Each Friday, Sea Star brings mangos, coffee, tomatoes, rum, and pharmaceuticals made in Puerto Rico. The medicines and over-the-counter products are trucked to distribution warehouses maintained by pharmaceutical companies in the region.

Sea Star returns to San Juan with U.S. consumer goods: toiletries, computers, groceries, cars, gasoline, and machinery.

"We have exceeded our expectations with this new trade line and have committed significant resources to continue to grow" in Philadelphia, Sea Star president Steve Hastings said last month.

Paper imports to the port have also grown.

The Finnish paper manufacturer M-real Corp. signed a long-term contract in April with Penn Warehousing & Distribution Inc. to bring 125,000 tons of paper and 24 ships a year to Piers 78 and 80 at the foot of Snyder Avenue.

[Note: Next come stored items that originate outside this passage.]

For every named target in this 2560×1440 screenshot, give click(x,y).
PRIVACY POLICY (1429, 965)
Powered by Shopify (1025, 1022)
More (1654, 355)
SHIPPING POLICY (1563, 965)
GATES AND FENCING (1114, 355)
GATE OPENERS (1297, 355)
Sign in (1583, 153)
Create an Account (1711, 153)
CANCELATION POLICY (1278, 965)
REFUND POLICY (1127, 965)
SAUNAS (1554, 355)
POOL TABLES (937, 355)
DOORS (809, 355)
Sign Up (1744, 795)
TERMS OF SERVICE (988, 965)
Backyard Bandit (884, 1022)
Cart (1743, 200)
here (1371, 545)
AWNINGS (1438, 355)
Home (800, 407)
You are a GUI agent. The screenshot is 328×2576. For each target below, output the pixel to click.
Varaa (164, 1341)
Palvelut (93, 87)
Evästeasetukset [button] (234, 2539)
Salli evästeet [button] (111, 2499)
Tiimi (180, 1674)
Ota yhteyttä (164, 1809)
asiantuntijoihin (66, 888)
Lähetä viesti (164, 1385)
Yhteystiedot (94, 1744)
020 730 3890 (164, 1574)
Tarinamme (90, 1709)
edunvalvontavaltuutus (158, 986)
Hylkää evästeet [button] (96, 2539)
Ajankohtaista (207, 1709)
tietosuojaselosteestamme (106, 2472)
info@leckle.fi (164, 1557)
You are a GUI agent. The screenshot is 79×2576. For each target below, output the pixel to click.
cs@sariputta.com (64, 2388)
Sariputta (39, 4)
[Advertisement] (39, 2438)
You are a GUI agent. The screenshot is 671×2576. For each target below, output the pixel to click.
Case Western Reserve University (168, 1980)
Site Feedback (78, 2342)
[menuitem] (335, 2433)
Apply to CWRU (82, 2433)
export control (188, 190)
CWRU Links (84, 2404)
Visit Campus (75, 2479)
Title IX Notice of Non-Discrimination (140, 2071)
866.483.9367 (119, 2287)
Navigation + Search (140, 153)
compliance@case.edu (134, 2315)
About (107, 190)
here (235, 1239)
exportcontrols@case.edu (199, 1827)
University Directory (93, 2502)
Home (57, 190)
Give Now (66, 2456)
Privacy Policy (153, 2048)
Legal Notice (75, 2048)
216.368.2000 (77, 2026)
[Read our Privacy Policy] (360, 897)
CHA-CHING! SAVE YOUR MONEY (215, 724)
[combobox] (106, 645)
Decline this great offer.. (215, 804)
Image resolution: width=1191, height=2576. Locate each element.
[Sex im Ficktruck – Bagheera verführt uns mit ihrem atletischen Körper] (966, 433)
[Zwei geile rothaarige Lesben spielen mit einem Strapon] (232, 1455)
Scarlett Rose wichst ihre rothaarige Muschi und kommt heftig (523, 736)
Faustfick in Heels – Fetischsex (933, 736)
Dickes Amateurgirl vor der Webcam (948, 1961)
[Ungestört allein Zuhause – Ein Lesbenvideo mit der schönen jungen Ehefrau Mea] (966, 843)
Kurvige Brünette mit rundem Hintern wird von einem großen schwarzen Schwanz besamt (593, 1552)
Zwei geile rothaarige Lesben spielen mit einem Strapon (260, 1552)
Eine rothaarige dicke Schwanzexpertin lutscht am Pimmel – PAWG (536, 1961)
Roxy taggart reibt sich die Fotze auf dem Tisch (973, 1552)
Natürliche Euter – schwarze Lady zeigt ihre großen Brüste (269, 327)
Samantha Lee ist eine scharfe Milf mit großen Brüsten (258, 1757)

With M-real transitioning out of Baltimore, paper importer Myllykoski Corp. also left Baltimore and now imports 30,000 tons of glossy magazine paper through the Philadelphia port. A third firm, Sappi Fine Paper North America, began exporting 30,000 tons of coated magazine paper from mills in Maine, through Philadelphia, to Australia.

Total paper tonnage here rose 53 percent last year, to 389,109 tons from 254,522 tons in 2009, the port authority said.

M-real, which imports coated liner board that is used in retail and consumer packaging, plans to bring an additional 20,000 tons of paper through the port this year, said John Brown Jr., president of Penn Warehousing. About 480,000 tons of paper products are expected to come through the port in 2011, he said.

"Absolutely, 2010 was a better year," said Robert Blackburn, the port authority's senior deputy executive director. "Of course, it came after two years that were bad, 2008 and 2009. It's certainly indicative of what we hope is the beginning of a recovery."

Steel shipments to Philadelphia were up 53 percent last year, to 170,215 metric tons. But that is modest compared with the 1.5 million tons of steel that once came through the port, Blackburn said.

Liquid chemicals such as acetone, benzene, ethanol, and phenol rose 16 percent last year, to 676,493 metric tons, compared with 583,835 ton in 2009, the port authority said.

Fruit from Chile and bananas from Colombia were up 2 percent, at 328,904 metric tons, compared with 321,702 in 2009.

"Philadelphia remains one of the critical points for us for perishable and refrigerated cargo," said Maersk vice president William Duggan.

"We have an extremely well-run operation there with the terminal, as well as the U.S. Department of Agriculture and our customer base, having distribution centers throughout that geographic area," Duggan said. "Philadelphia is a preference port for many of our customers."

Robert Palaima, president of the Delaware River Stevedores, said 2010 was a mixed bag. The advent of Sea Star at Tioga was a gain, but volumes were not back to the historic highs of 2006 and 2007. "The bottom fell out in 2008, continued bad in 2009, and made a recovery of sorts last year." Palaima said. "This year we continue to hope for the best."